RECORDS FOR THIS EXERCISE:
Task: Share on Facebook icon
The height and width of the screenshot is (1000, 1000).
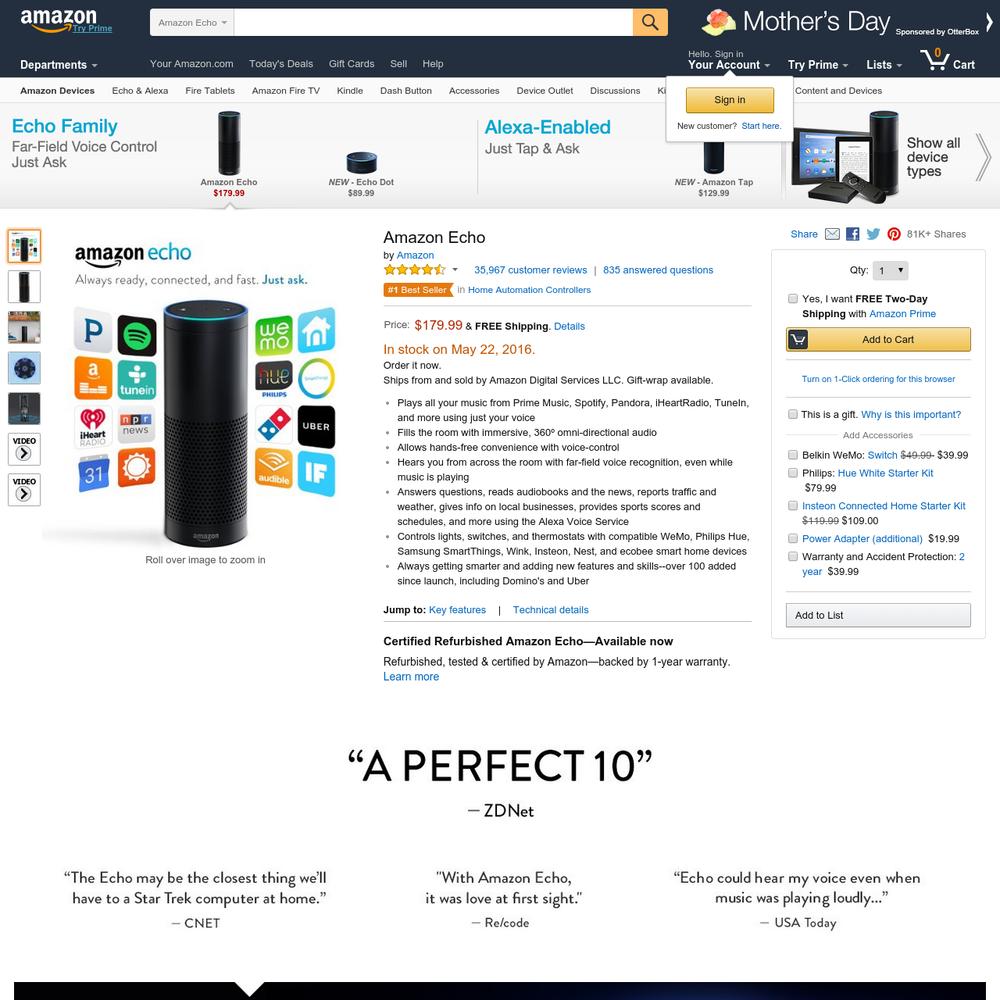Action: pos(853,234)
==
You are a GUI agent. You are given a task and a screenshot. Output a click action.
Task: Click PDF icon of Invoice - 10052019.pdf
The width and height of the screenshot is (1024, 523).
* * *
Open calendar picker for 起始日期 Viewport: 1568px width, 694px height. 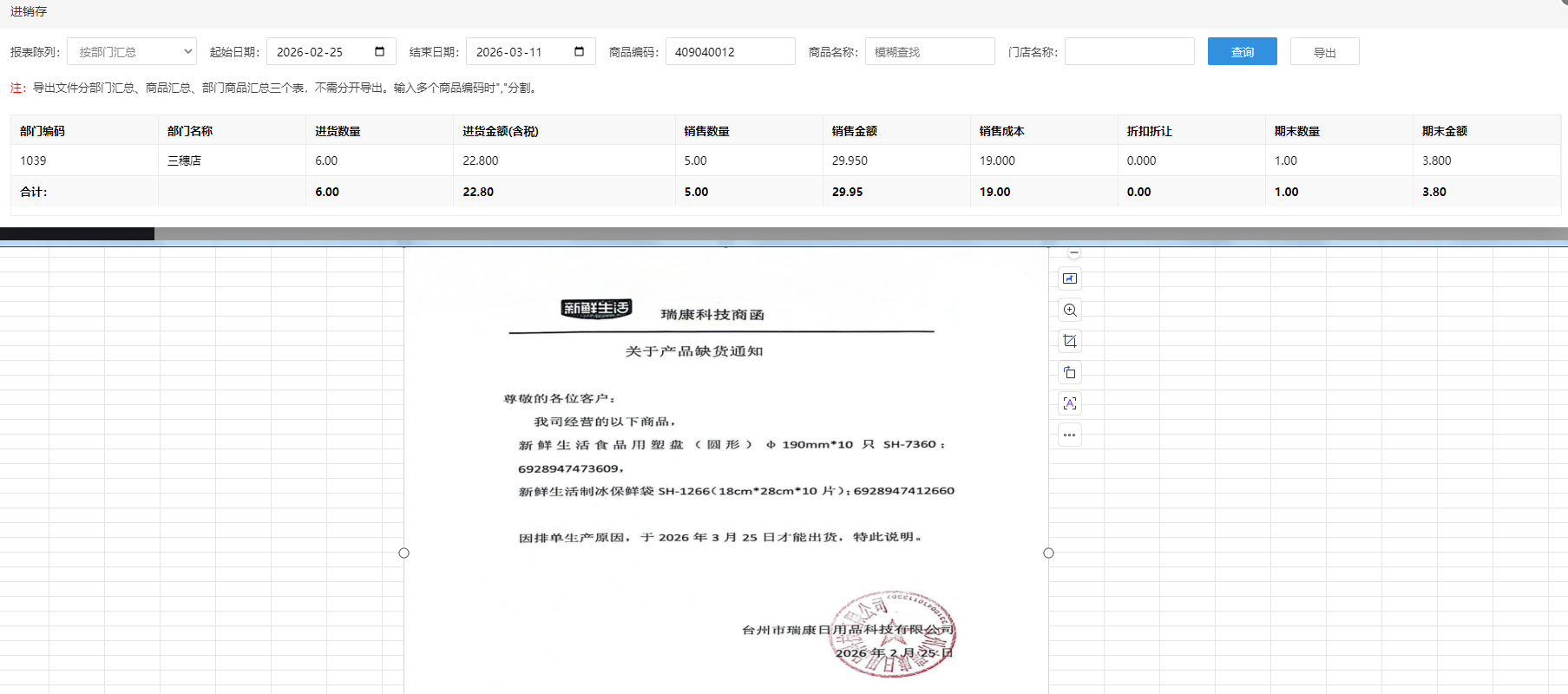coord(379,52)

TASK REQUIREMENTS: Note how many lines of the material hold the word "icon", then state that number alone.

SOLUTION TO THIS EXERCISE: 2